Обреченные, стр. 38

Шути напропалую, тогда самому будет уже не до смеха, это уж точно.

Зачем они так со мной?

Я дал им понять, что прекрасно обойдусь и без них. Превосходно обойдусь! Хотя трудненько будет подыскать для номера других близнецов.

Одному быть невыгодно. Тоска зеленая! Подумать только, что, черт возьми, я буду делать, если не сумею сделать новый номер – «бомбу». Обратиться не к кому. Ресурсов никаких, кроме тех, которые имеются в наличии. Несколько поношенных костюмов, машина, в которой не мешало бы перебрать мотор, да в голове полный мешок шуток и стишков. Целый миллион. Назови любой предмет, и я выдам тебе про него три хохмы, приличные и не очень. Автоматическая ручка, почта, дикая утка. Все, что угодно. Даже не помню, откуда у меня та или иная хохма. Я без труда беру любой зал. Эй, мистер, может, позволите прийти к вам на работу помахать за вас лопатой? Дорогая, мы с вами оба профессионалы. Просто ваша профессия чуточку древнее моей.

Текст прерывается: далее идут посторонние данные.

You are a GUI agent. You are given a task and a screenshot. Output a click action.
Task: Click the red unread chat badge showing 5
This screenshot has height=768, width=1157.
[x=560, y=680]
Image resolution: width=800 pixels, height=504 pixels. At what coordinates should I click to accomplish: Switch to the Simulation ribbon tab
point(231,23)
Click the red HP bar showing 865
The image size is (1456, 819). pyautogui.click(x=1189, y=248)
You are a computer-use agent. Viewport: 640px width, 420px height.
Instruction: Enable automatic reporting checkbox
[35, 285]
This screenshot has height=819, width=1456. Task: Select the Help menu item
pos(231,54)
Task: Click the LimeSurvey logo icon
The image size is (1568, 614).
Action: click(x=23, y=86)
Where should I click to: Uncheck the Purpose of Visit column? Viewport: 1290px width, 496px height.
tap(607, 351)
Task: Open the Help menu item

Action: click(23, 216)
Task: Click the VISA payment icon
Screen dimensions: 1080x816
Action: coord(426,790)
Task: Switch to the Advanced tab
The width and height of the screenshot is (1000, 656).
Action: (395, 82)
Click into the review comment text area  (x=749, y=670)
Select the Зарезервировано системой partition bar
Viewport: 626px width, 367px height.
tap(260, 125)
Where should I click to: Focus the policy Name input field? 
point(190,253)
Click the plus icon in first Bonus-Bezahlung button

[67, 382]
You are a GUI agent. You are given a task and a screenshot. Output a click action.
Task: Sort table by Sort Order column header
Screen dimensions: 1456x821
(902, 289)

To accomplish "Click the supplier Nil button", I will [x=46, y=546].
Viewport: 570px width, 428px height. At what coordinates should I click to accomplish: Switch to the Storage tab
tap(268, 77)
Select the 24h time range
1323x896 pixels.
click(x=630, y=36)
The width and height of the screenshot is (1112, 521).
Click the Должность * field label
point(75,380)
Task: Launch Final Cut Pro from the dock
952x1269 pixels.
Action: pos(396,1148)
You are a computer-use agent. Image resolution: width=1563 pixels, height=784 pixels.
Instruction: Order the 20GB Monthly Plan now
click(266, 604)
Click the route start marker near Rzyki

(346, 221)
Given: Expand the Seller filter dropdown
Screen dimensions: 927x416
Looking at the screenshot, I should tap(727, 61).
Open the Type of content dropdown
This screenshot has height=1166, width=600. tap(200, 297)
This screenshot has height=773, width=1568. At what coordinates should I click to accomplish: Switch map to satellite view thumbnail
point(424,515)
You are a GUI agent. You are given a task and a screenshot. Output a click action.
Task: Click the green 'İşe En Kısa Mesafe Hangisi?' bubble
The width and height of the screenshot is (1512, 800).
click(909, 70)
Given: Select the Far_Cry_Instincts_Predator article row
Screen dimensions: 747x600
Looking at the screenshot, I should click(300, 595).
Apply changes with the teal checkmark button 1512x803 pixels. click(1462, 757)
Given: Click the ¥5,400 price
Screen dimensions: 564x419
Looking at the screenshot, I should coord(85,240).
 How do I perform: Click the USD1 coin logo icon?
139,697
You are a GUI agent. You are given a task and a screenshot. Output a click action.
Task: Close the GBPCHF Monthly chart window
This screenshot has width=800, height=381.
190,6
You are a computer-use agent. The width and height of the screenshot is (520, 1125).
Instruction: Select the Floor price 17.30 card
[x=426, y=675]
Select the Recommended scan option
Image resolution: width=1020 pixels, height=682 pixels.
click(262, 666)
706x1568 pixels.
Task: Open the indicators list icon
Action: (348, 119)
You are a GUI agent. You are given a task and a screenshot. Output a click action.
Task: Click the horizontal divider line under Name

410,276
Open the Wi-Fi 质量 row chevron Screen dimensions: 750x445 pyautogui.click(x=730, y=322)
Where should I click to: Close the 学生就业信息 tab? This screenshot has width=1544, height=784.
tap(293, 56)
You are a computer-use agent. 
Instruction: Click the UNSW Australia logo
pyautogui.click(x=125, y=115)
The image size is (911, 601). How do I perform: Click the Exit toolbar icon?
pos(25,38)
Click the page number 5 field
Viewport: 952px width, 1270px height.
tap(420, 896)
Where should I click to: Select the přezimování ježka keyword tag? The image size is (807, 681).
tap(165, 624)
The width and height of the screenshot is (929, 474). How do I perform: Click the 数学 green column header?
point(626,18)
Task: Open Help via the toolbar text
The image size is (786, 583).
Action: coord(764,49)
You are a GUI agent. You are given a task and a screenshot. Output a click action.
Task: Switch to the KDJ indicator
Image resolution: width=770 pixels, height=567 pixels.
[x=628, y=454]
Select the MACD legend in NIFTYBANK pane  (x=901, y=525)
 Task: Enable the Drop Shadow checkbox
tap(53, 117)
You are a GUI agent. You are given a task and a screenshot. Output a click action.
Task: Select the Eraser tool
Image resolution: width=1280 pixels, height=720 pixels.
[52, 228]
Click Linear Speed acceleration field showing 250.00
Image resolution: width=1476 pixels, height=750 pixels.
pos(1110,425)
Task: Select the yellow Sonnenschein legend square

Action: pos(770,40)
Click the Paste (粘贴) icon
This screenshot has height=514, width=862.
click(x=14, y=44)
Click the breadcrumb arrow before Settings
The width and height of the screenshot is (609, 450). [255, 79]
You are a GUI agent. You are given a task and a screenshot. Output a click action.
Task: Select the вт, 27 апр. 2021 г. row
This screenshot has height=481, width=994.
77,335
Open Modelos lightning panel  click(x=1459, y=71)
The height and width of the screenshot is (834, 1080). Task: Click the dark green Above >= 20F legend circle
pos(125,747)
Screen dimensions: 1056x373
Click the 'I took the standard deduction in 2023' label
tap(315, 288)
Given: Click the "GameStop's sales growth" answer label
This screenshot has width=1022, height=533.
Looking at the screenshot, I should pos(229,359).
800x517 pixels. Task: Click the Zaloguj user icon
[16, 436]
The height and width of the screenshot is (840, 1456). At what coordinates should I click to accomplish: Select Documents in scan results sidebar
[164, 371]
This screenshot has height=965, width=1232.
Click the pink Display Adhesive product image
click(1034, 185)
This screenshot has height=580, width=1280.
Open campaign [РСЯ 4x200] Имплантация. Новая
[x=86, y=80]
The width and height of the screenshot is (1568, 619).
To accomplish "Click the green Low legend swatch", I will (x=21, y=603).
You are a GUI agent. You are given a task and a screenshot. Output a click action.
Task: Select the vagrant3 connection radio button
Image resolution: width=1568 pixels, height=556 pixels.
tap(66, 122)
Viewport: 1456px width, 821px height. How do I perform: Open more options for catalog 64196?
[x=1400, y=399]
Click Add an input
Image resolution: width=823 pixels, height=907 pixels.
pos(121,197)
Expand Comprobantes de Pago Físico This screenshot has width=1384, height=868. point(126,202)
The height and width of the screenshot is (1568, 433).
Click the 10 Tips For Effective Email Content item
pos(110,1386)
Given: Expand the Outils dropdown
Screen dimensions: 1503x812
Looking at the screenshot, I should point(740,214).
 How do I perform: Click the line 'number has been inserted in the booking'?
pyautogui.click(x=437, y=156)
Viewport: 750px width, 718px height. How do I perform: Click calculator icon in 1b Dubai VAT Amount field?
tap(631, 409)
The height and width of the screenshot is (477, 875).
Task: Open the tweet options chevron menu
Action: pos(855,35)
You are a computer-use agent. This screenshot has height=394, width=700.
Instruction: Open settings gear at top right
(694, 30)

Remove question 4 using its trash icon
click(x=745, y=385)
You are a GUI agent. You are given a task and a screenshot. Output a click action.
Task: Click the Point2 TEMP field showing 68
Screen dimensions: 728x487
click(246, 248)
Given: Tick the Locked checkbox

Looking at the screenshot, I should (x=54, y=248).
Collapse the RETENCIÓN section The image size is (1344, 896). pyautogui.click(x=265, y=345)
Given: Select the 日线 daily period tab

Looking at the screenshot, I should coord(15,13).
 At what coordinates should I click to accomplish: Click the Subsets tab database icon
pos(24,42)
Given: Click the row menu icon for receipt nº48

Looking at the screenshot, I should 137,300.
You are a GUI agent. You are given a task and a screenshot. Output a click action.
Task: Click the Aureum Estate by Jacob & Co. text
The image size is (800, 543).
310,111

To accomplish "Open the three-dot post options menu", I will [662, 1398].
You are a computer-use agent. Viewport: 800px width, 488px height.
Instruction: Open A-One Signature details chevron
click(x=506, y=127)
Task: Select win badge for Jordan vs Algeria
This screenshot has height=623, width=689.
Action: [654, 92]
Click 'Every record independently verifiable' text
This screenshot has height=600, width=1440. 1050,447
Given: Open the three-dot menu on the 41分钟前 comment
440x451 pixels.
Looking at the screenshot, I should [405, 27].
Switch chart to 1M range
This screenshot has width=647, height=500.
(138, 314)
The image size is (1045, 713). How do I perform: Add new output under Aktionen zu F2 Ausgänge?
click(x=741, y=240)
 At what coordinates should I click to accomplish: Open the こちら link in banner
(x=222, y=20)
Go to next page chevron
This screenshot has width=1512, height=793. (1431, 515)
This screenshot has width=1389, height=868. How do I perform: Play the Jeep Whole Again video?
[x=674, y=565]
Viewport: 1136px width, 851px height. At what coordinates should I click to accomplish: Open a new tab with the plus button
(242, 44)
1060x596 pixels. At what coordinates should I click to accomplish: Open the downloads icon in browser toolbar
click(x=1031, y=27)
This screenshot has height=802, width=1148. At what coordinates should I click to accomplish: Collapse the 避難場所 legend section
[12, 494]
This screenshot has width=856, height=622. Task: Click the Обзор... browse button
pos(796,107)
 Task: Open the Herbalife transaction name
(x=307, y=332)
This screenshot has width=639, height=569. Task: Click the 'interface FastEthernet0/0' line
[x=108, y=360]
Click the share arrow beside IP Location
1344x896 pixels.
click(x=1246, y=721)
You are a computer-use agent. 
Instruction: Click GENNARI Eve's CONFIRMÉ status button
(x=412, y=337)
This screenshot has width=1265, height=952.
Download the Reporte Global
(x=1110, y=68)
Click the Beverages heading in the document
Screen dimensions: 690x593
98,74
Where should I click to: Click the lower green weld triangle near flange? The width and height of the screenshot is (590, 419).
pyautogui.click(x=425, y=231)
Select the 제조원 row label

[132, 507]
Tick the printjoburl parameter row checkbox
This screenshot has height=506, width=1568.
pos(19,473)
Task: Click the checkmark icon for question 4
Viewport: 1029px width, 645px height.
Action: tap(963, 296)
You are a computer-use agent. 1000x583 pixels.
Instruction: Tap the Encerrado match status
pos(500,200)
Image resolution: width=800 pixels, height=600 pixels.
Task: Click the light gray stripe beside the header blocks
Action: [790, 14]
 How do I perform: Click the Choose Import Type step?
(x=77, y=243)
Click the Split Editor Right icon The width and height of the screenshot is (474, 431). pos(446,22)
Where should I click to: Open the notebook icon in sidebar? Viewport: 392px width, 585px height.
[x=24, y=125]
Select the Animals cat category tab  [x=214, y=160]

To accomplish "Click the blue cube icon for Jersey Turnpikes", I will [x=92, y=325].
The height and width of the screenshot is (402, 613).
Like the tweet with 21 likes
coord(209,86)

В доме для престарелых меня будут обожать. С утра до ночи будут кудахтать и гоготать, кудахтать и гоготать. Да, ребята, старина Деккер – это нечто.

За свою жизнь я успел поспать в десяти тысячах кроватей, выпил немало бочек спиртного, соблазнил столько баб, что всех и не упомнить. Заработал полмиллиона баксов и растратил все, кроме полутора тысяч. Я никогда не предавал друзей, ни одного доллара не украл, не перевернул ни одной детской коляски. Почему же я стою на дороге посреди ночи и ловлю попутку? Просто потому, что парочка пышных блондинок перехитрила меня. Через пару лет я даже не вспомню, как их зовут и какие они из себя. Через пару лет они увидят мою страшную рожу на обложках журналов и поймут, что совершили самую печальную ошибку в своей жизни. Такие, как я, не проигрывают. У меня тип победителя. Я – именно то, что нужно публике. Немного музыки, немного кривляния, намек на непристойность. Всем нравятся зрелищные трюки; то, что я делаю, в самый раз для телевидения. Может, удастся сделать сольную программу. Наверное, мне не придется много репетировать, ведь я такими вещами всю жизнь занимаюсь. Правда, Леон Эррол, упокой Господь его душу, делал это лучше. Помнишь его «Каучуковые ноги»?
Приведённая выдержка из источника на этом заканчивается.